### THE PROBLEM
Give back the entries in full, exactly as they are written.

-- Opening Marker --

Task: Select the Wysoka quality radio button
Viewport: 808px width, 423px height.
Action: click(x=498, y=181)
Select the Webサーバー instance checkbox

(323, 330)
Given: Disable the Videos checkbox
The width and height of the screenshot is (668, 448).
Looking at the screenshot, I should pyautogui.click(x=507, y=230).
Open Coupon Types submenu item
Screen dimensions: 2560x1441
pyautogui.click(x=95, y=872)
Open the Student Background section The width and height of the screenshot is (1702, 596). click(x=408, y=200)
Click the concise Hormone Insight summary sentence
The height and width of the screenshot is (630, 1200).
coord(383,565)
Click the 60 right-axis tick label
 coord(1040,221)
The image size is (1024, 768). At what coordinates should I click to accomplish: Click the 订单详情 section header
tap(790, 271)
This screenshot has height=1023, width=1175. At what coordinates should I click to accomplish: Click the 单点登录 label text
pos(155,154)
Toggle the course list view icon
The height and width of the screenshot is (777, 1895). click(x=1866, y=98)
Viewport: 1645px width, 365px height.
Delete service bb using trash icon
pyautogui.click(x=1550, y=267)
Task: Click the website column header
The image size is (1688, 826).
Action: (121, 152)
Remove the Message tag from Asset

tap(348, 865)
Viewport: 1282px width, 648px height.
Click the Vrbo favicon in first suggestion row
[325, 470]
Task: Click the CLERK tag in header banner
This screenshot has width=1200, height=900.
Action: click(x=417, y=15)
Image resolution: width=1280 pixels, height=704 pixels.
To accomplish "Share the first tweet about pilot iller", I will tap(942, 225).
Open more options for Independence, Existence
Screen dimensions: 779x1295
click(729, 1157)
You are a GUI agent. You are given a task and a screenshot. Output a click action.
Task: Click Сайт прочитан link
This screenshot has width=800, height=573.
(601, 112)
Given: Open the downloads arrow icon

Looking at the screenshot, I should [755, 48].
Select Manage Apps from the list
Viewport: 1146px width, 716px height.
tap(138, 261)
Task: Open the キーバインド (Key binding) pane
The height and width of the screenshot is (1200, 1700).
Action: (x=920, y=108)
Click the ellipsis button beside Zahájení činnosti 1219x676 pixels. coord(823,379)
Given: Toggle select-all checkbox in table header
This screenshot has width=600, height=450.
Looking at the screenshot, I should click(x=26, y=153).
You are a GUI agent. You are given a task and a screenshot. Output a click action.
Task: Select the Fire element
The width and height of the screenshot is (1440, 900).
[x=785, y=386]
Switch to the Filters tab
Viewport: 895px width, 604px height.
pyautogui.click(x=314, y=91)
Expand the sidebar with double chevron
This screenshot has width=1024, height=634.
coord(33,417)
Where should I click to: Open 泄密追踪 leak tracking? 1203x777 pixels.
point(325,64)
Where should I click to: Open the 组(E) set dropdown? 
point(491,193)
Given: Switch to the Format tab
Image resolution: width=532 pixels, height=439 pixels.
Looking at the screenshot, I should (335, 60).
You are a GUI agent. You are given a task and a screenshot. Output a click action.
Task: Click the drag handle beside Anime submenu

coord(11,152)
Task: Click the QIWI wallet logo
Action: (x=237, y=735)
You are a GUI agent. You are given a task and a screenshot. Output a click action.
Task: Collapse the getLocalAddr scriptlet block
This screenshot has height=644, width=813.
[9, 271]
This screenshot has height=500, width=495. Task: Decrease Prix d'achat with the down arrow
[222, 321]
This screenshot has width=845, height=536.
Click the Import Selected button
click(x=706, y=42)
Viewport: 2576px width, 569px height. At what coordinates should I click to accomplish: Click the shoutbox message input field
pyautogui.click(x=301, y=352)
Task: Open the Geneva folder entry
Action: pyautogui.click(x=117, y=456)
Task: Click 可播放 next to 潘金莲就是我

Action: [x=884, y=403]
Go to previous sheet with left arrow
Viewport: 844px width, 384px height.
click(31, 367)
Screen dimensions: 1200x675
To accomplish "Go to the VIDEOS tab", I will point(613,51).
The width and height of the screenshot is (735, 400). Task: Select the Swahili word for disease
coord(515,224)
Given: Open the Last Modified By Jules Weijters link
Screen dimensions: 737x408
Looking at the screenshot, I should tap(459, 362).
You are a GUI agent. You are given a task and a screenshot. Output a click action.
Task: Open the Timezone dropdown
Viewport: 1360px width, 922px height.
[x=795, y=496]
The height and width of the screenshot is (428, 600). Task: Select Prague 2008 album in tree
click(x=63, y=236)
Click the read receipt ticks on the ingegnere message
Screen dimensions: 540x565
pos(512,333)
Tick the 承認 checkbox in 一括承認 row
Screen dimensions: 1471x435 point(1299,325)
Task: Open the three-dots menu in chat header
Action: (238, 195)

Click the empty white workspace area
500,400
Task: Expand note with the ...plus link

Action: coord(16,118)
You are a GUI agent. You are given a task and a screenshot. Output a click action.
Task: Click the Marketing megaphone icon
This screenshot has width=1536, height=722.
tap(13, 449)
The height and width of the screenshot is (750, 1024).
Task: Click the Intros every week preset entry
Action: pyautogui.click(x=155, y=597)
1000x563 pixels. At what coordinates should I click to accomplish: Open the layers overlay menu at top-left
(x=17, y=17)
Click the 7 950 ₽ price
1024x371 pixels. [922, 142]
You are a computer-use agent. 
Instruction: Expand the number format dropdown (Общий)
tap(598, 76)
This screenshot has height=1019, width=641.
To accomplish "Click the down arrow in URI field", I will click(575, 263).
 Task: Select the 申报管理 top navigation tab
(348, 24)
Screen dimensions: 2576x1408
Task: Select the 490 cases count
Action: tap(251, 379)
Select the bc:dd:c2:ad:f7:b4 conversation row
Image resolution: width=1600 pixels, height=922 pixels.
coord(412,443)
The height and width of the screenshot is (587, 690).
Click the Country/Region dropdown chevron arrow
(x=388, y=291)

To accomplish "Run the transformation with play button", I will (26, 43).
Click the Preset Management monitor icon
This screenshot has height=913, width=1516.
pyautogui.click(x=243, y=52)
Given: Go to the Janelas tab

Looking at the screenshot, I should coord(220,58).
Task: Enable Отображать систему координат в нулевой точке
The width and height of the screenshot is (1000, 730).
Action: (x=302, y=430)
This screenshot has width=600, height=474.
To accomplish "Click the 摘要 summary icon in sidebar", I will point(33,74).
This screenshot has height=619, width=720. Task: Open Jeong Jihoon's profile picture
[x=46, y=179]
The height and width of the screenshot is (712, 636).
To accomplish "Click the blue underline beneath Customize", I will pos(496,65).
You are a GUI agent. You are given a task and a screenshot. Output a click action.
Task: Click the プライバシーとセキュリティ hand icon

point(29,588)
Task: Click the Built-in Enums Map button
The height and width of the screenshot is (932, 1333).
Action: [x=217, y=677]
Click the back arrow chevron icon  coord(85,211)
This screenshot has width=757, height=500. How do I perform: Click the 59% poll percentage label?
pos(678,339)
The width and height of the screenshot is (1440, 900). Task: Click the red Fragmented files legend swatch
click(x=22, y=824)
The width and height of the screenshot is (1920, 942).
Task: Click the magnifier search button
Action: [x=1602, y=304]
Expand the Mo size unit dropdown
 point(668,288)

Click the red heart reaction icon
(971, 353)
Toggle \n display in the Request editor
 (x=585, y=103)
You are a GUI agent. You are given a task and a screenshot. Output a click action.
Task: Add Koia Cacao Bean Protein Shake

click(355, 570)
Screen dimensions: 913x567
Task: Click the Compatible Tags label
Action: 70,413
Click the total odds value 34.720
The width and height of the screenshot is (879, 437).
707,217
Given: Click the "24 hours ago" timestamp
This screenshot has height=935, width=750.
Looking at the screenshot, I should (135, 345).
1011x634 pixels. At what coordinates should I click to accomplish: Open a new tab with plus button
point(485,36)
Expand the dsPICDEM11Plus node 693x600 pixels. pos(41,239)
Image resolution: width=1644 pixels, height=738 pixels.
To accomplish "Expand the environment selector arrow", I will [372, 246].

-- Closing Marker --

### FINISHED EXERCISE
Task: Select the Wysoka quality radio button
Viewport: 808px width, 423px height.
Action: click(x=498, y=181)
Select the Webサーバー instance checkbox

(323, 330)
Given: Disable the Videos checkbox
The width and height of the screenshot is (668, 448).
Looking at the screenshot, I should pyautogui.click(x=507, y=230).
Open Coupon Types submenu item
Screen dimensions: 2560x1441
pyautogui.click(x=95, y=872)
Open the Student Background section The width and height of the screenshot is (1702, 596). click(x=408, y=200)
Click the concise Hormone Insight summary sentence
The height and width of the screenshot is (630, 1200).
coord(383,565)
Click the 60 right-axis tick label
 coord(1040,221)
The image size is (1024, 768). At what coordinates should I click to accomplish: Click the 订单详情 section header
tap(790, 271)
This screenshot has height=1023, width=1175. At what coordinates should I click to accomplish: Click the 单点登录 label text
pos(155,154)
Toggle the course list view icon
The height and width of the screenshot is (777, 1895). click(x=1866, y=98)
Viewport: 1645px width, 365px height.
Delete service bb using trash icon
pyautogui.click(x=1550, y=267)
Task: Click the website column header
The image size is (1688, 826).
Action: (121, 152)
Remove the Message tag from Asset

tap(348, 865)
Viewport: 1282px width, 648px height.
Click the Vrbo favicon in first suggestion row
[325, 470]
Task: Click the CLERK tag in header banner
This screenshot has width=1200, height=900.
Action: click(x=417, y=15)
Image resolution: width=1280 pixels, height=704 pixels.
To accomplish "Share the first tweet about pilot iller", I will tap(942, 225).
Open more options for Independence, Existence
Screen dimensions: 779x1295
click(729, 1157)
You are a GUI agent. You are given a task and a screenshot. Output a click action.
Task: Click Сайт прочитан link
This screenshot has width=800, height=573.
(601, 112)
Given: Open the downloads arrow icon

Looking at the screenshot, I should [755, 48].
Select Manage Apps from the list
Viewport: 1146px width, 716px height.
tap(138, 261)
Task: Open the キーバインド (Key binding) pane
The height and width of the screenshot is (1200, 1700).
Action: (x=920, y=108)
Click the ellipsis button beside Zahájení činnosti 1219x676 pixels. coord(823,379)
Given: Toggle select-all checkbox in table header
This screenshot has width=600, height=450.
Looking at the screenshot, I should click(x=26, y=153).
You are a GUI agent. You are given a task and a screenshot. Output a click action.
Task: Select the Fire element
The width and height of the screenshot is (1440, 900).
[x=785, y=386]
Switch to the Filters tab
Viewport: 895px width, 604px height.
pyautogui.click(x=314, y=91)
Expand the sidebar with double chevron
This screenshot has width=1024, height=634.
coord(33,417)
Where should I click to: Open 泄密追踪 leak tracking? 1203x777 pixels.
point(325,64)
Where should I click to: Open the 组(E) set dropdown? 
point(491,193)
Given: Switch to the Format tab
Image resolution: width=532 pixels, height=439 pixels.
Looking at the screenshot, I should (335, 60).
You are a GUI agent. You are given a task and a screenshot. Output a click action.
Task: Click the drag handle beside Anime submenu

coord(11,152)
Task: Click the QIWI wallet logo
Action: (x=237, y=735)
You are a GUI agent. You are given a task and a screenshot. Output a click action.
Task: Collapse the getLocalAddr scriptlet block
This screenshot has height=644, width=813.
[9, 271]
This screenshot has height=500, width=495. Task: Decrease Prix d'achat with the down arrow
[222, 321]
This screenshot has width=845, height=536.
Click the Import Selected button
click(x=706, y=42)
Viewport: 2576px width, 569px height. At what coordinates should I click to accomplish: Click the shoutbox message input field
pyautogui.click(x=301, y=352)
Task: Open the Geneva folder entry
Action: pyautogui.click(x=117, y=456)
Task: Click 可播放 next to 潘金莲就是我

Action: [x=884, y=403]
Go to previous sheet with left arrow
Viewport: 844px width, 384px height.
click(31, 367)
Screen dimensions: 1200x675
To accomplish "Go to the VIDEOS tab", I will point(613,51).
The width and height of the screenshot is (735, 400). Task: Select the Swahili word for disease
coord(515,224)
Given: Open the Last Modified By Jules Weijters link
Screen dimensions: 737x408
Looking at the screenshot, I should tap(459, 362).
You are a GUI agent. You are given a task and a screenshot. Output a click action.
Task: Open the Timezone dropdown
Viewport: 1360px width, 922px height.
[x=795, y=496]
The height and width of the screenshot is (428, 600). Task: Select Prague 2008 album in tree
click(x=63, y=236)
Click the read receipt ticks on the ingegnere message
Screen dimensions: 540x565
pos(512,333)
Tick the 承認 checkbox in 一括承認 row
Screen dimensions: 1471x435 point(1299,325)
Task: Open the three-dots menu in chat header
Action: (238, 195)

Click the empty white workspace area
500,400
Task: Expand note with the ...plus link

Action: coord(16,118)
You are a GUI agent. You are given a task and a screenshot. Output a click action.
Task: Click the Marketing megaphone icon
This screenshot has width=1536, height=722.
tap(13, 449)
The height and width of the screenshot is (750, 1024).
Task: Click the Intros every week preset entry
Action: pyautogui.click(x=155, y=597)
1000x563 pixels. At what coordinates should I click to accomplish: Open the layers overlay menu at top-left
(x=17, y=17)
Click the 7 950 ₽ price
1024x371 pixels. [922, 142]
You are a computer-use agent. 
Instruction: Expand the number format dropdown (Общий)
tap(598, 76)
This screenshot has height=1019, width=641.
To accomplish "Click the down arrow in URI field", I will click(575, 263).
 Task: Select the 申报管理 top navigation tab
(348, 24)
Screen dimensions: 2576x1408
Task: Select the 490 cases count
Action: tap(251, 379)
Select the bc:dd:c2:ad:f7:b4 conversation row
Image resolution: width=1600 pixels, height=922 pixels.
coord(412,443)
The height and width of the screenshot is (587, 690).
Click the Country/Region dropdown chevron arrow
(x=388, y=291)

To accomplish "Run the transformation with play button", I will (26, 43).
Click the Preset Management monitor icon
This screenshot has height=913, width=1516.
pyautogui.click(x=243, y=52)
Given: Go to the Janelas tab

Looking at the screenshot, I should coord(220,58).
Task: Enable Отображать систему координат в нулевой точке
The width and height of the screenshot is (1000, 730).
Action: (x=302, y=430)
This screenshot has width=600, height=474.
To accomplish "Click the 摘要 summary icon in sidebar", I will point(33,74).
This screenshot has height=619, width=720. Task: Open Jeong Jihoon's profile picture
[x=46, y=179]
The height and width of the screenshot is (712, 636).
To accomplish "Click the blue underline beneath Customize", I will pos(496,65).
You are a GUI agent. You are given a task and a screenshot. Output a click action.
Task: Click the プライバシーとセキュリティ hand icon

point(29,588)
Task: Click the Built-in Enums Map button
The height and width of the screenshot is (932, 1333).
Action: [x=217, y=677]
Click the back arrow chevron icon  coord(85,211)
This screenshot has width=757, height=500. How do I perform: Click the 59% poll percentage label?
pos(678,339)
The width and height of the screenshot is (1440, 900). Task: Click the red Fragmented files legend swatch
click(x=22, y=824)
The width and height of the screenshot is (1920, 942).
Task: Click the magnifier search button
Action: [x=1602, y=304]
Expand the Mo size unit dropdown
 point(668,288)

Click the red heart reaction icon
(971, 353)
Toggle \n display in the Request editor
 (x=585, y=103)
You are a GUI agent. You are given a task and a screenshot. Output a click action.
Task: Add Koia Cacao Bean Protein Shake

click(355, 570)
Screen dimensions: 913x567
Task: Click the Compatible Tags label
Action: 70,413
Click the total odds value 34.720
The width and height of the screenshot is (879, 437).
707,217
Given: Click the "24 hours ago" timestamp
This screenshot has height=935, width=750.
Looking at the screenshot, I should (135, 345).
1011x634 pixels. At what coordinates should I click to accomplish: Open a new tab with plus button
point(485,36)
Expand the dsPICDEM11Plus node 693x600 pixels. pos(41,239)
Image resolution: width=1644 pixels, height=738 pixels.
To accomplish "Expand the environment selector arrow", I will [372, 246].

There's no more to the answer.